- [SOURCE TEXT]
Using grep to search for a string that has a dot in it

Solution 1:

grep uses regexes; . means "any character" in a regex. If you want a literal string, use grep -F, fgrep, or escape the . to \..

Don't forget to wrap your string in double quotes. Or else you should use \\.

So, your command would need to be:

grep -r "0\.49" *

or

grep -r 0\\.49 *

or

grep -Fr 0.49 *

Solution 2:

grep -F -r '0.49' * treats 0.49 as a "fixed" string instead of a regular expression. This makes . lose its special meaning.

Solution 3:

You need to escape the . as "0\.49".

A . is a regex meta-character to match any character(except newline). To match a literal period, you need to escape it.

- [ROWS]

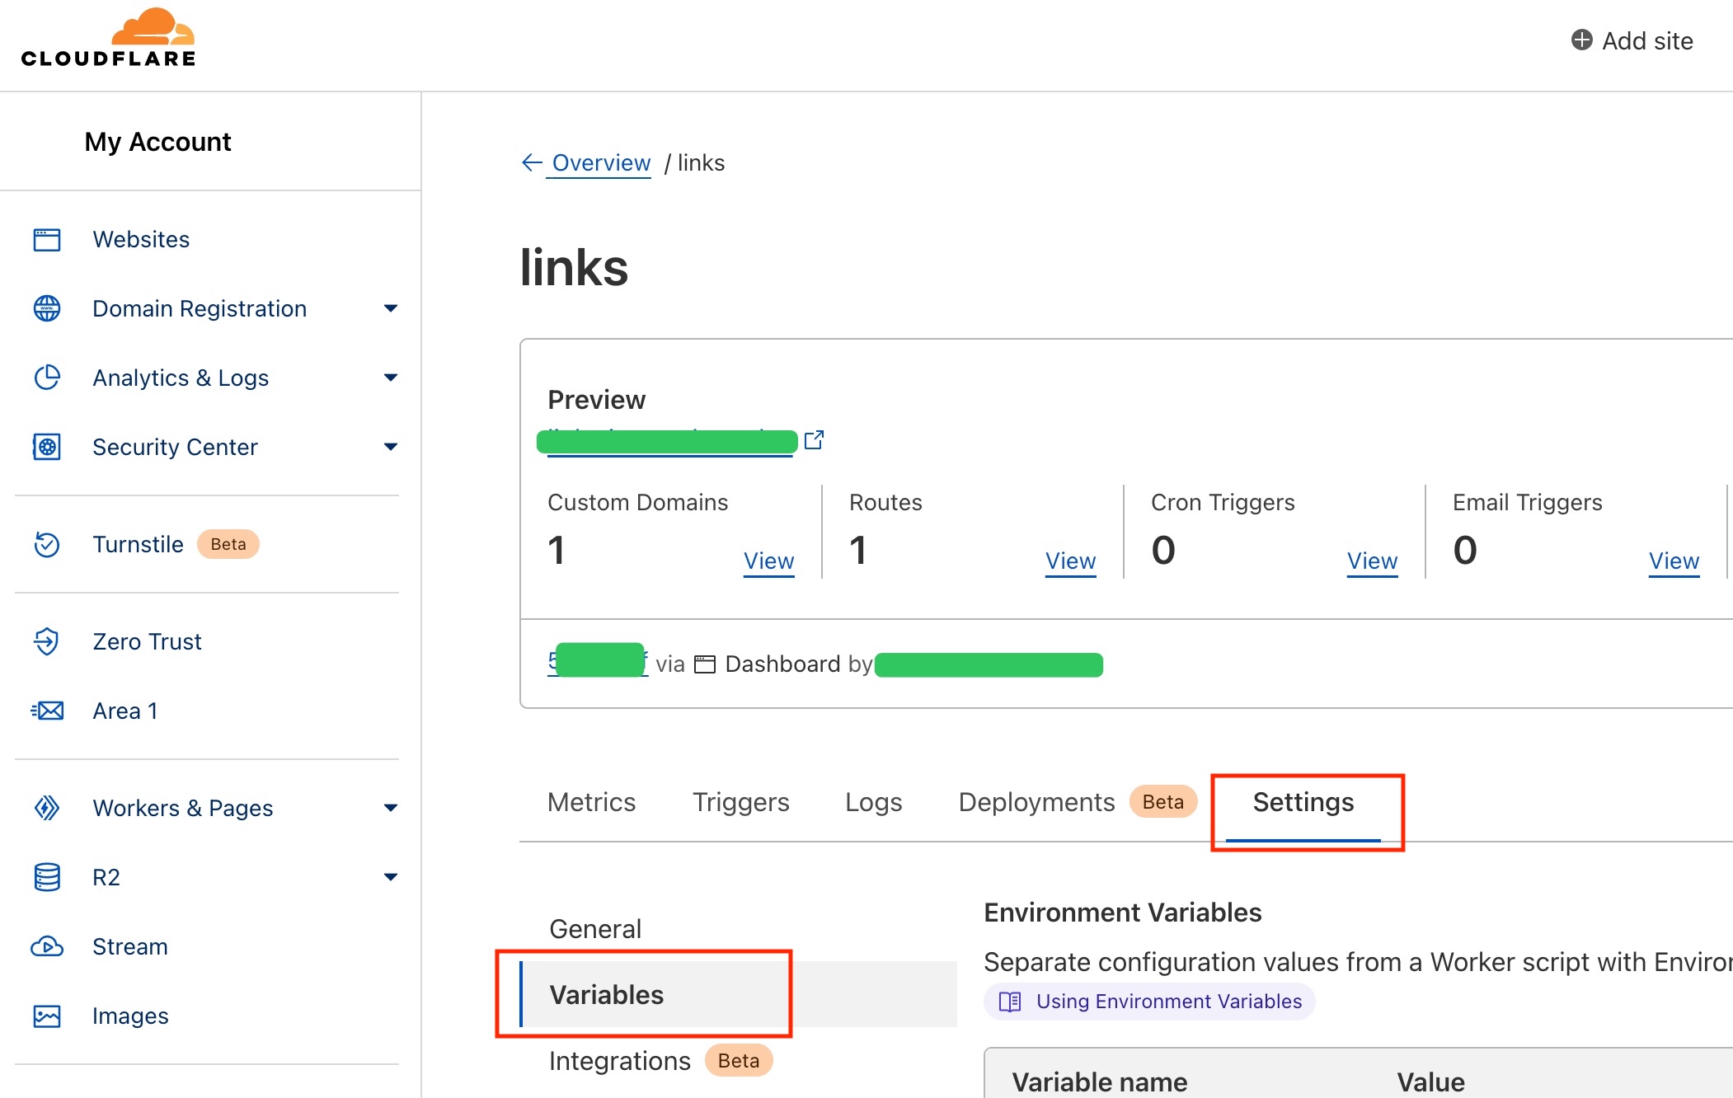
Task: Expand the Security Center dropdown
Action: [x=391, y=447]

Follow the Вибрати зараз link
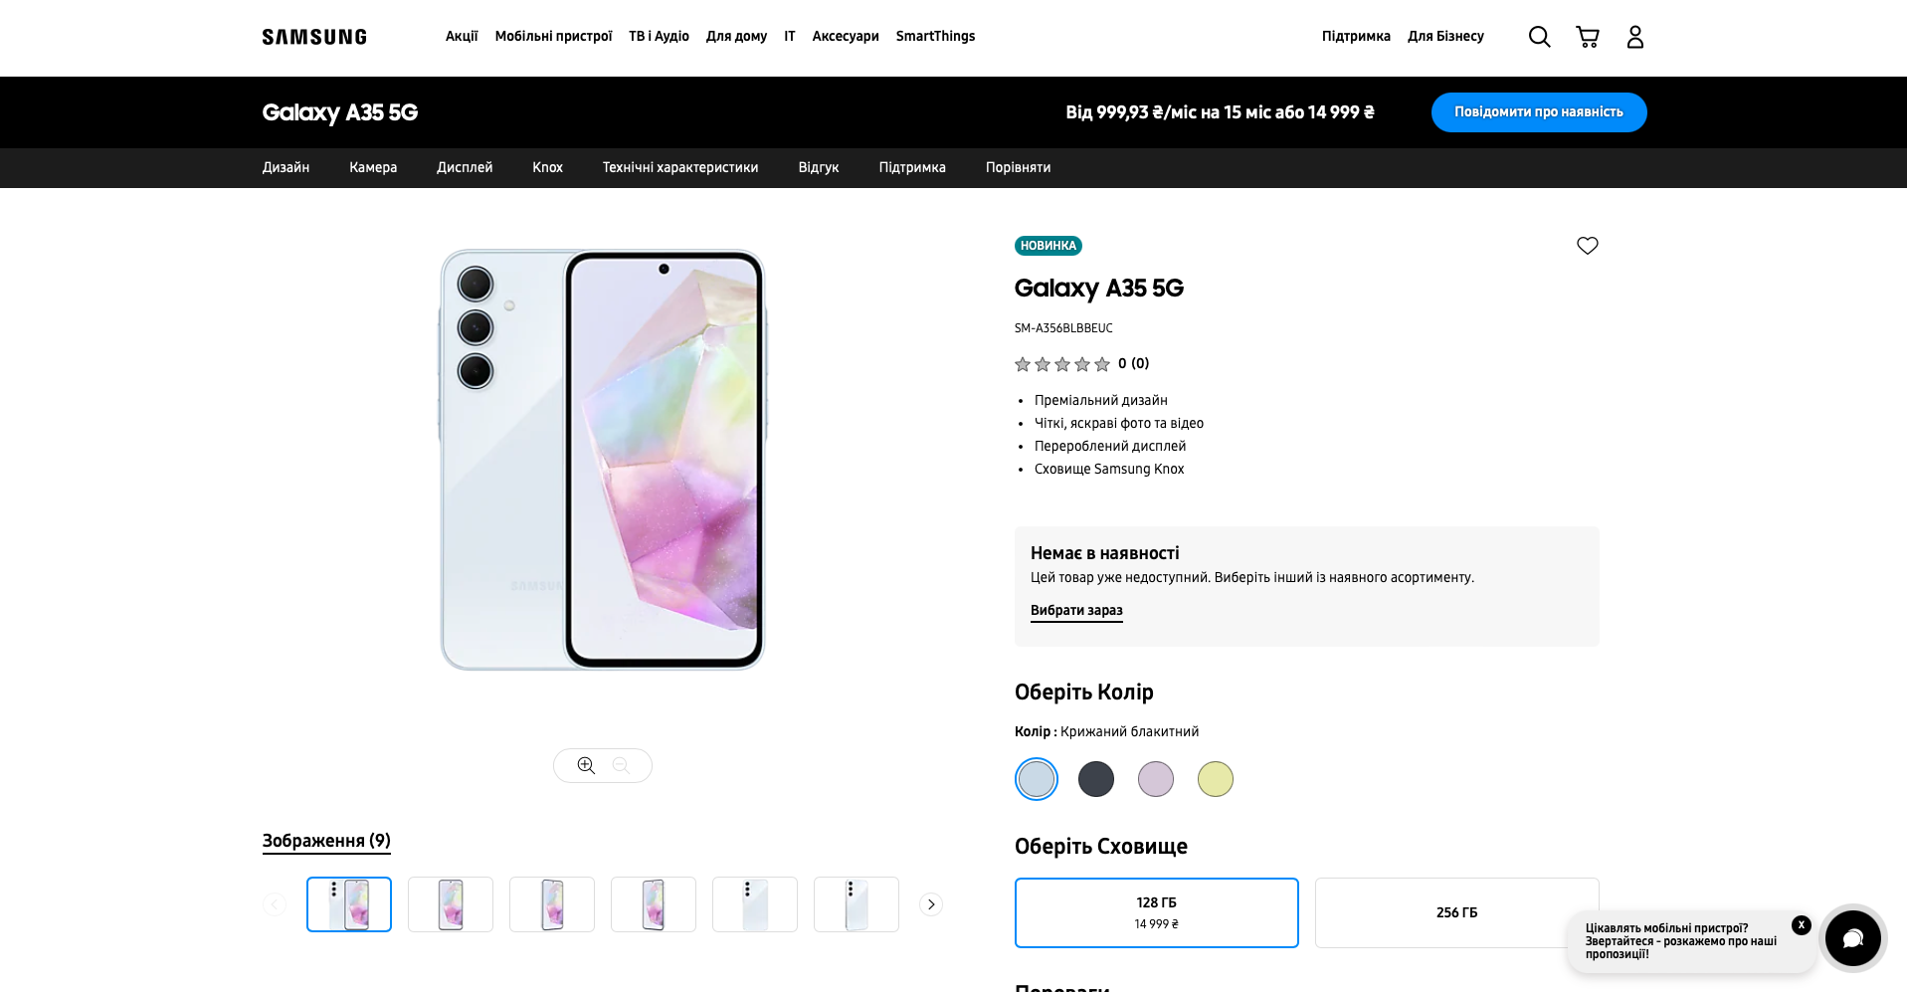(x=1076, y=611)
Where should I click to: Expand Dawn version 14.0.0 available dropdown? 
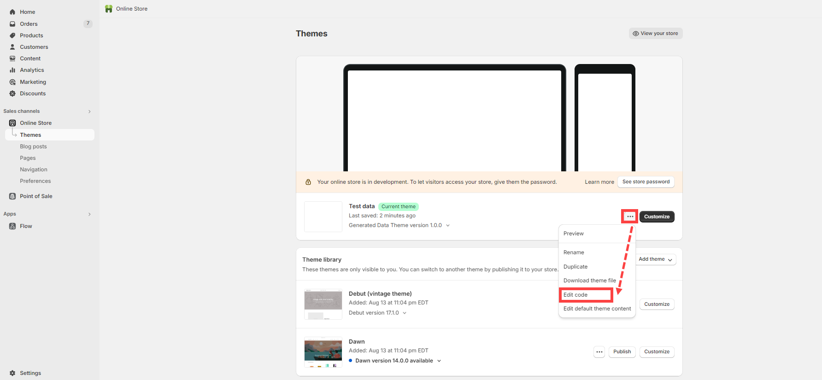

- [PROBLEMS TO WORK ON]
• A. Can you turn the paragraph starting "grep uses regexes" in the thread on grep and dots into a short list that keeps its main facts?
• B. Could you resume the thread on grep and dots after its last sentence?

- [THE ANSWERS]
• A.
- grep treats patterns as regexes, where . matches any character.
- To search for a literal string, use grep -F, use fgrep, or escape the dot as \.

• B.
Solution 4:

There are so many answers here suggesting to escape the dot with \. but I have been running into this issue over and over again: \. gives me the same result as .

However, these two expressions work for me:

$ grep -r 0\\.49 *

And:

$ grep -r 0[.]49 *

I'm using a "normal" bash shell on Ubuntu and Archlinux.

Edit, or, according to comments:

$ grep -r '0\.49' *

Note, the single-quotes doing the difference here.

Solution 5:

You can also use "[.]"

grep -r "0[.]49"